17-letnia Karolina napisała swoją pierwszą powieść
Kim jest Karolina Binek?
Urodziła się w 1998 roku, mieszka w Raczycach w gminie Odolanów. Dla rodziny Karola, dla znajomych po prostu Karo lub Karolcią, miłośniczka literatury obyczajowej, skoków narciarskich i Domowych Melodii. Jest uczennicą IV LO w Ostrowie Wielkopolskim, siedemnastolatką, której niedawno dodano jeszcze jeden "tytuł" - pisarki.
"Przestań już stukać w tę klawiaturę!". To zdanie w zeszłoroczne wakacje słyszałam z ust taty niemal codziennie.

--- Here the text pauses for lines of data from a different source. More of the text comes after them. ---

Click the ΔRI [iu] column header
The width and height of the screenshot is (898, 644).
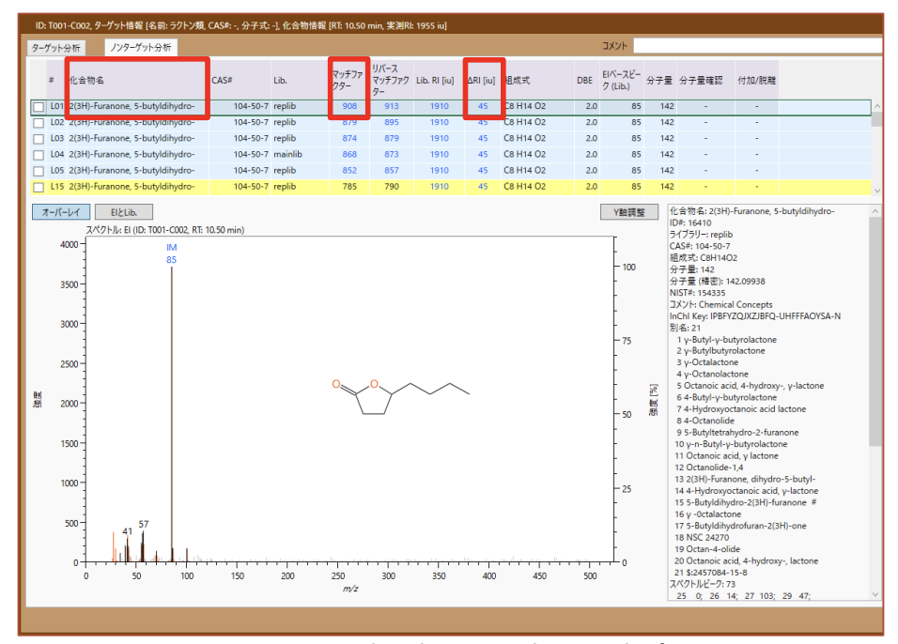point(482,81)
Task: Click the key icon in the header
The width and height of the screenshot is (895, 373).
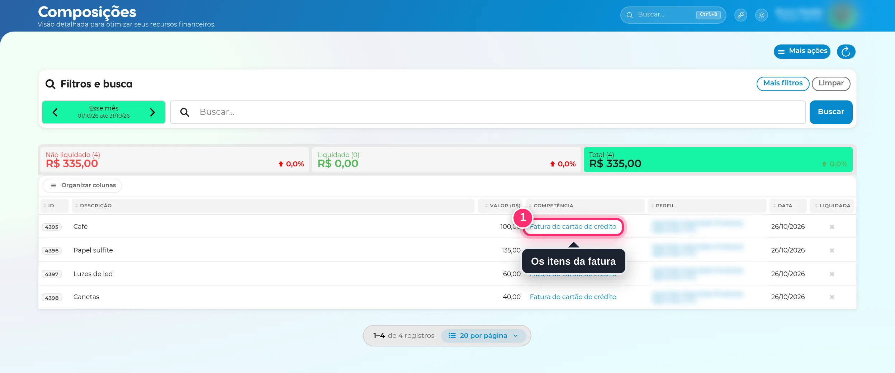Action: point(740,15)
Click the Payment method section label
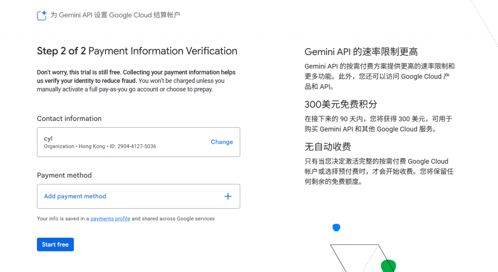 point(64,175)
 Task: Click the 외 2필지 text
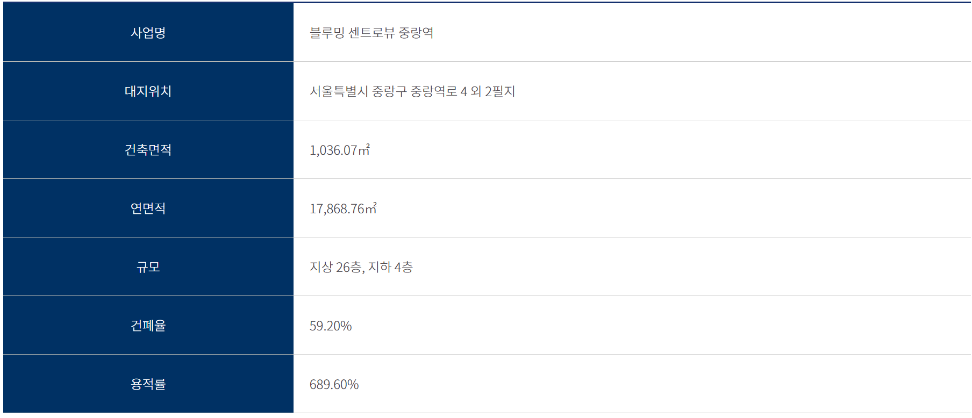(493, 91)
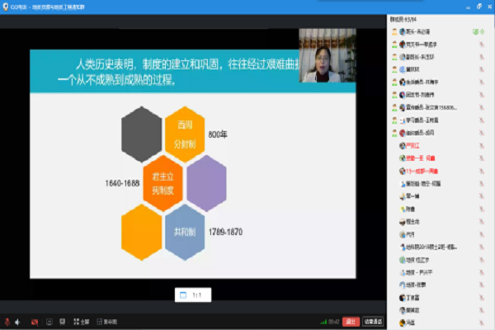Click the fifth bottom toolbar icon beside screen share
495x330 pixels.
[x=62, y=321]
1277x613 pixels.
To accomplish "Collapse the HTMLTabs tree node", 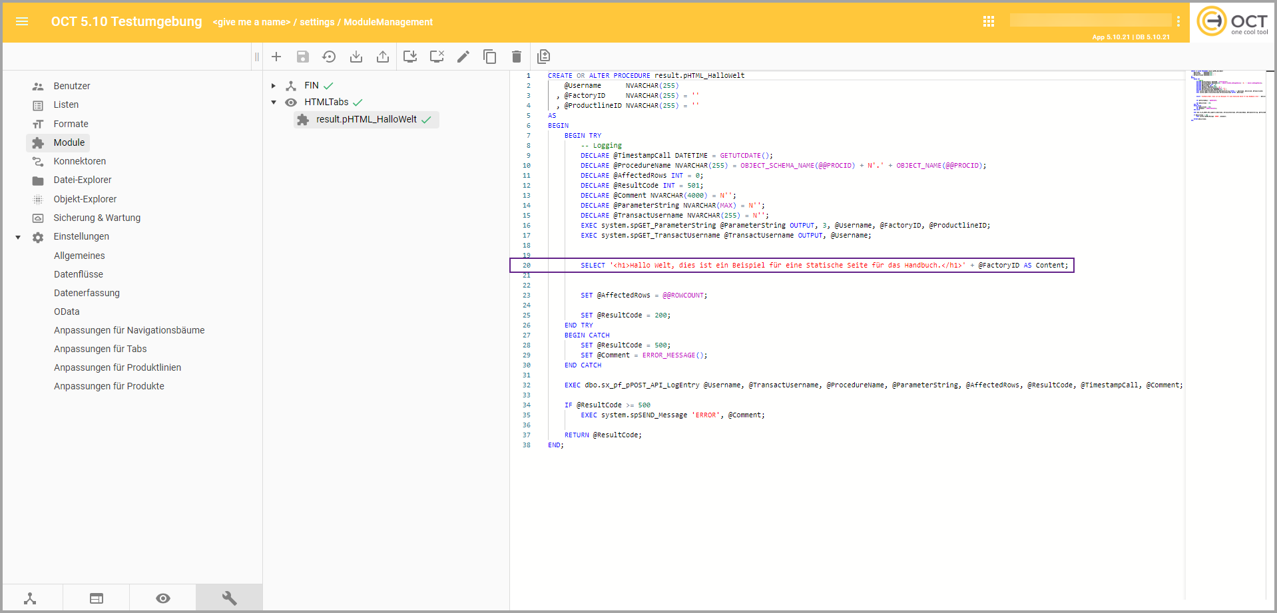I will (274, 102).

Brałam więc laptopa i z ulubionego fotela w salonie przenosiłam się do kuchni, bo tam najlepiej mi się pisało. Wtedy jeszcze nikt nie miał pojęcia, że to "stukanie" zmieni coś w moim życiu.- mówi Karolina Binek
Powieść "Ale arbuz!" zaczęłam pisać w gimnazjum. Przez dwa lata, czasami codziennie, czasami po kilkumiesięcznej przerwie, wciąż wracałam do Łodyżki i pięcioosobowej rodziny Szarotków, której członkowie i znajomi to bohaterowie mojej książki- dodaje
O czym jest napisana przez Ciebie powieść?
Trudno mi w kilku zdaniach opowiedzieć, o czym traktuje, gdyż jest to powieść wielowątkowa. Można w niej znaleźć bliskie pewnie każdemu z nas problemy dnia codziennego, potowarzyszyć Adrianowi i Karolowi w meczach piłki nożnej, dotrzymać towarzystwa Adzie podczas spacerów na przystań, zajrzeć do lecznicy Michała czy kancelarii, w której pracuje Agata, a razem z tajemniczym Damianem przekonać się, czy człowiek da radę raz na zawsze odciąć się od trudnej przeszłości.
Jak doszło do napisania książki, gdzie była Twoja inspiracja?
Co zainspirowało mnie do stworzenia "Ale arbuza!"? Moje marzenia. Pierwszą książkę przeczytałam w zerówce i już wtedy powiedziałam, że kiedyś napiszę swoją. Obietnicę spełniłam dziesięć lat później, gdyż to właśnie w lipcu 2014r. na ekranie laptopa ukazał się napis "KONIEC". Zdecydowałam też, żeby wysłać tekst do wydawnictw. Pierwsze odezwało się po dwóch dniach. Dopiero wtedy o mojej powieści, jako pierwsi, dowiedzieli się bardzo zaskoczeni rodzice i brat. Po niedługim czasie otrzymałam propozycje wydania książki od kilku firm wydawniczych z całej Polski. Ostatecznie zdecydowałam się na współpracę z Republiką Ostrowską. I tak, po pozytywnie zakończonej zbiórce na wspieramkulture.pl i kilku miesiącach pracy nad moim manuskryptem, dziś już mogę trzymać w rękach swoją powieść, do której przeczytania zachęcam osoby w każdym wieku.
A jakie to uczucie móc dotknąć swoje marzenie? Nie do opisania! podsumowuje 17-letnia autorka powieści Ale Arbuz!